We were due on the wave at 6 so we checked in at around 5. It’s a bit weird getting ready in changing rooms as opposed to a carpark but once we were ready we walked over to the briefing room. The staff were super friendly and explained the rules to us, took a couple of minutes, it’s not overly complicated. 3 people are in the advanced group and you take it in turns catching the wave. If you miss it or wipe out you go to the back of the queue!

Briefing over, we headed out into the pool…. waiting for my first wave was a very weird experience. The pool is flat and still, then you hear a small groan and the plow that generates the wave starts moving towards you and the wave just rises up out of nowhere! Very disconcerting at first but easy enough to get used to.

It’s probably more powerful than most of the beaches in the North East on anything but the most intense of swells, meaning each wave is nice and fast, as well as quite easy to catch.

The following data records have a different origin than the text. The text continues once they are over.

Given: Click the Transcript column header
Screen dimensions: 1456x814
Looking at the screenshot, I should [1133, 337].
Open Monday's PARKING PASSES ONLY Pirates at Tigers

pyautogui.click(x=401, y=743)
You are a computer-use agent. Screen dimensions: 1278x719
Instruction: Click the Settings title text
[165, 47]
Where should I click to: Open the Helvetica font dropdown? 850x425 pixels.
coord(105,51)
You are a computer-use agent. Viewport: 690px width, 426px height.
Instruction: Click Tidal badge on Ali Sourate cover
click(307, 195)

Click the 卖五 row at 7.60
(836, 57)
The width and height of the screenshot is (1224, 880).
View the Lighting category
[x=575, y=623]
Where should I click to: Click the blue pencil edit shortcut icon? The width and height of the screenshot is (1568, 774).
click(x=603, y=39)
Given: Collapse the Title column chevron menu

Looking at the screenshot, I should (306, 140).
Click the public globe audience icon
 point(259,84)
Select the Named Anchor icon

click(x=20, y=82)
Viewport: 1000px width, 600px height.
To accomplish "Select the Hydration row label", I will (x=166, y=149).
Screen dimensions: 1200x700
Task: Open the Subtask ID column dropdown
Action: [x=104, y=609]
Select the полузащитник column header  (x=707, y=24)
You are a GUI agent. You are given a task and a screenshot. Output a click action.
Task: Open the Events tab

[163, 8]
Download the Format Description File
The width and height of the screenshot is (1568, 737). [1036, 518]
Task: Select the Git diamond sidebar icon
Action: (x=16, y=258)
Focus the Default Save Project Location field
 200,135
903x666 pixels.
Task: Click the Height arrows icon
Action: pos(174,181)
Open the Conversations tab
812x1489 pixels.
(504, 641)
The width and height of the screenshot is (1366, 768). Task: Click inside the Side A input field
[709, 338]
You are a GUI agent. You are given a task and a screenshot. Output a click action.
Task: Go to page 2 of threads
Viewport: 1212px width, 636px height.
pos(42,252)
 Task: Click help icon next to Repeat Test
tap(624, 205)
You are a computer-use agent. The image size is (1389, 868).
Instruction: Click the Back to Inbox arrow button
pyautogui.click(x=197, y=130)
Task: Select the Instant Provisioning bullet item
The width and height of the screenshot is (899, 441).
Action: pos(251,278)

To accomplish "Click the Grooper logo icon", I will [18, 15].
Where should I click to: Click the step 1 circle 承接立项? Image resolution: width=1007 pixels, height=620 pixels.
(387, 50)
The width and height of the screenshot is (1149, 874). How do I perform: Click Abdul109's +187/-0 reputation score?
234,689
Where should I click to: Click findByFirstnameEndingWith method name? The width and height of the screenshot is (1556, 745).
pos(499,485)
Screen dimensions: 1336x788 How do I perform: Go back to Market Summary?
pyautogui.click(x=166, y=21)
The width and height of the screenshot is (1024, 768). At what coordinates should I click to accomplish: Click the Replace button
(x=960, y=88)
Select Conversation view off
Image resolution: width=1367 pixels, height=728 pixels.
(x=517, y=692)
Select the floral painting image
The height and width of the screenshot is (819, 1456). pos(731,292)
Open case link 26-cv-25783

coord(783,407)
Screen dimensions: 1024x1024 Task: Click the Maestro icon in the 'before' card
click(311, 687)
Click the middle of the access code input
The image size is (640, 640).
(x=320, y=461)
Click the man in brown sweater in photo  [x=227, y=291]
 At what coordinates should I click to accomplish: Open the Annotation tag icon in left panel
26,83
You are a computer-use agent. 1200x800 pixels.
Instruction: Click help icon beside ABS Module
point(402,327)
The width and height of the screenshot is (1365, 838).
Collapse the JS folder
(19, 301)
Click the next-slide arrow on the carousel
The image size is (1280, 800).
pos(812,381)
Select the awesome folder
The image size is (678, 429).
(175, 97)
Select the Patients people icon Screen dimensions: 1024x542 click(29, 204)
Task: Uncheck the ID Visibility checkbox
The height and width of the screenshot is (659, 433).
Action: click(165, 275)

During my hour I caught all 12 waves that came my way and each one lasted between 15-20secs, better than I’ve had in Scarborough for a longtime!

I had my go-pro mounted on the board for the first few waves, but after a lifeguard told me the founder of go-pro had lost 2 cameras himself I left it on the shore as I fancied taking off later and pushing it a bit, highly likely to lead me to wipeout and lose my go-pro!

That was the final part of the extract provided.